Regional observational and monitoring networks and associated case studies are key to understanding phenomena at fine scales, and provide a test bed for models and a mechanism for comparative analysis. In the next 10 years the establishment of international land use and land cover science programs will augment ongoing efforts such as the International Geosphere-Biosphere Programme to help bridge the gap between climate change researchers, land managers, and decisionmakers. For example, Global Observation of Forest and Land Cover Dynamics (GOFC-GOLD) is a new program for coordinating global land observations, implemented through regional networks of data providers and users to address a combination of global change and natural resource management questions, and engaging local scientists with local and regional expertise and knowledge.
Another example is the United Nations (UN) Land Cover Network - an emerging cooperative activity of the UN Food and Agriculture Organization (FAO) and the UN Environment Programme (UNEP) to develop monitoring and measurement of land cover change in support of their global environmental outlooks and assessments (e.g., the Millennium Ecosystem Assessment). In addition to these activities, development agencies are attempting to address questions concerning the societal impacts of global change through new programs such as the US Agency for International Development's (USAID) Geographic Information and Sustainable Development program. Such programs can help in strengthening the scientific underpinning for the decisionmaking process.
There are a number of programs that have identified land use and land cover change as part of their individual agency research agendas (e.g., the National Aeronautics and Space Administration, the US Geological Survey, the National Science Foundation, the US Environmental Protection Agency, and the US Department of Agriculture) and have played an active role in developing this research element.
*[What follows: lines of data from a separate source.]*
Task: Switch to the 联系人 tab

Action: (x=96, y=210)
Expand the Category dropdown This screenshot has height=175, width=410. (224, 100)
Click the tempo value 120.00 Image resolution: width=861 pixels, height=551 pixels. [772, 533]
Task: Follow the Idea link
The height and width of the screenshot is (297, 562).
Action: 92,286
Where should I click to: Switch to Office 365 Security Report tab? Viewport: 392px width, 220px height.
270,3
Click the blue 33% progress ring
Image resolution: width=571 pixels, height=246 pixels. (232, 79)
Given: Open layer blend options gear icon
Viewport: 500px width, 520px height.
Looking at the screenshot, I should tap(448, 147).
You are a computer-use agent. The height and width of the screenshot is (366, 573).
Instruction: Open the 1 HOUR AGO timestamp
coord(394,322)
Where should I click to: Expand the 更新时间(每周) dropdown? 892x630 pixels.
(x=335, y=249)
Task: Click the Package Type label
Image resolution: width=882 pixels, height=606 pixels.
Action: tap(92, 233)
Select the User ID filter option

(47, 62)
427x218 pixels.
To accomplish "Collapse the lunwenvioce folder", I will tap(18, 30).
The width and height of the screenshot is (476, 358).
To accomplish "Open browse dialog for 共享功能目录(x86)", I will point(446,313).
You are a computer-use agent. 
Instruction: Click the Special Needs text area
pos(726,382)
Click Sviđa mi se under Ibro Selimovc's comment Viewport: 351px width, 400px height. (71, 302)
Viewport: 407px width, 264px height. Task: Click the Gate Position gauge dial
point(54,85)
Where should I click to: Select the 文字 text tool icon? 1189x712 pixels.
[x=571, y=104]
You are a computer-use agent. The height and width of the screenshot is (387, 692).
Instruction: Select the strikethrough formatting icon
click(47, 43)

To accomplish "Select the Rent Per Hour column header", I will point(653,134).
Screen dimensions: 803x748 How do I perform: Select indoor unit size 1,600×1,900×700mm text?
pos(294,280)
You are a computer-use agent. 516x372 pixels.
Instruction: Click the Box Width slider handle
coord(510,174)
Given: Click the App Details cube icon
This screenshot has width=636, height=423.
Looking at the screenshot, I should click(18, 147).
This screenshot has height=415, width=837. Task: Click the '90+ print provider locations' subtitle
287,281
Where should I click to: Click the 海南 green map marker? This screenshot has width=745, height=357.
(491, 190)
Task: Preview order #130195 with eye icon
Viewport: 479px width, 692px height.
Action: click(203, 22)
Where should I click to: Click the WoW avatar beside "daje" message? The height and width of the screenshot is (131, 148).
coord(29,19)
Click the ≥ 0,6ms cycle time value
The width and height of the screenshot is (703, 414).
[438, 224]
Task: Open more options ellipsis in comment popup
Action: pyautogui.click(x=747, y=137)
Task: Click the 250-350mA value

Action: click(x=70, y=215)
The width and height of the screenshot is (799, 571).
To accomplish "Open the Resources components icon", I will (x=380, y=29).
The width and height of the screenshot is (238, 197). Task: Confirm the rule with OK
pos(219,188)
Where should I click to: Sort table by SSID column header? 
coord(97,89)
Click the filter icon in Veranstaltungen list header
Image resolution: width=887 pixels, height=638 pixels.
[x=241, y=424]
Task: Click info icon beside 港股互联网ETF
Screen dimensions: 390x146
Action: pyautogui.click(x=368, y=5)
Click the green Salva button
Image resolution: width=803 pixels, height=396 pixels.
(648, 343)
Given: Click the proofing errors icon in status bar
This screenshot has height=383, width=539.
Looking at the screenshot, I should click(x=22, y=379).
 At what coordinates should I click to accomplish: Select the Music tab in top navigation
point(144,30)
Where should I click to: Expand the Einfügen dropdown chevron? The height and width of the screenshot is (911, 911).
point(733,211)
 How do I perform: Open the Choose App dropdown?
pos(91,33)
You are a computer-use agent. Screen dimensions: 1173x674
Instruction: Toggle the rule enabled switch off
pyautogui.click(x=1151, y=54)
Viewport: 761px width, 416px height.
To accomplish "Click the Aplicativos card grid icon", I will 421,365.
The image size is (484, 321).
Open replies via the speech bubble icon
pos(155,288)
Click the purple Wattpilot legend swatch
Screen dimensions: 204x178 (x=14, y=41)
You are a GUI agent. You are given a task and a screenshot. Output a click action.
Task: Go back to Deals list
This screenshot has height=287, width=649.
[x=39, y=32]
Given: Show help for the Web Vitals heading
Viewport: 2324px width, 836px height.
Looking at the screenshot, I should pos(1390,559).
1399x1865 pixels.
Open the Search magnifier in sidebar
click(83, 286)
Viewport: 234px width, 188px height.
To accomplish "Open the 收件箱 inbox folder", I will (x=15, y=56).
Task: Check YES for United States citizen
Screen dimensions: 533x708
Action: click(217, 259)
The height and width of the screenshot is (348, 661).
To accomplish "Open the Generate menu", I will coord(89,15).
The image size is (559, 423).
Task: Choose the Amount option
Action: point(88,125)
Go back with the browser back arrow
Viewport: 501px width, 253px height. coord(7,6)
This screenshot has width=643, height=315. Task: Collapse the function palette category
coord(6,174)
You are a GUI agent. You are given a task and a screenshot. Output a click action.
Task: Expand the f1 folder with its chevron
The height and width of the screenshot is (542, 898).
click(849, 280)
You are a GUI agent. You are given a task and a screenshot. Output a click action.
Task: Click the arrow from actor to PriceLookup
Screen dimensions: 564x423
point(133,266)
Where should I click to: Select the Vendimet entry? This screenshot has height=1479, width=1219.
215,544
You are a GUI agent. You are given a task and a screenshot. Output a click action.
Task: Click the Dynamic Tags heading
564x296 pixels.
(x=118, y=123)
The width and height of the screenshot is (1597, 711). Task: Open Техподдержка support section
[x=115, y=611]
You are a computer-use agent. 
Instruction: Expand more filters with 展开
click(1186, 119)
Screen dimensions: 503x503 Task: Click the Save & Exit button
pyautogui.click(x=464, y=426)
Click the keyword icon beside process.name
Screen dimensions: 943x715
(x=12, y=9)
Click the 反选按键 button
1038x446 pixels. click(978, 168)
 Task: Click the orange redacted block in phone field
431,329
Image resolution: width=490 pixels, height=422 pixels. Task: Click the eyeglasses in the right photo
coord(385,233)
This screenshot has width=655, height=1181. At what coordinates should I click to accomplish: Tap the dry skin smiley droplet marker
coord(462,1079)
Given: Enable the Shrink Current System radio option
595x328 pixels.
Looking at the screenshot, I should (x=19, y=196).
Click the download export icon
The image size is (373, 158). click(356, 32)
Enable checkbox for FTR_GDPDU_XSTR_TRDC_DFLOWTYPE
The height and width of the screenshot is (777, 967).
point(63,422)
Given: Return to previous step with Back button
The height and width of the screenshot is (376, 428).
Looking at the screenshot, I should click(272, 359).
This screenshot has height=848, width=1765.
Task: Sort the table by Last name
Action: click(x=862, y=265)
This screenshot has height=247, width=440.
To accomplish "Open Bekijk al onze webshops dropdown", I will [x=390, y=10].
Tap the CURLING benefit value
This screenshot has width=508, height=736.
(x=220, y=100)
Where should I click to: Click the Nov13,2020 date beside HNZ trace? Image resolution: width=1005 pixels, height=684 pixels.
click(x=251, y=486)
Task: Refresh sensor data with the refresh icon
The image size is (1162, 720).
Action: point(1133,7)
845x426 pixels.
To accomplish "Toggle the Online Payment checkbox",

It will be important as the program proceeds to engage multiple agencies and organizations working in this and related fields (e.g., the National Institutes of Health, the Department of Transportation, the Bureau of Land Management, and USAID). In the next decade of global change research it will be particularly important to include stakeholders (e.g., the Council of Governors, non-governmental organizations, and state and local land managers) in guiding this research element.
References:
NRC, 2001d. National Research Council, Committee on Grand Challenges in Environmental Sciences, Grand Challenges in Environmental Sciences (Washington, DC: National Academy Press).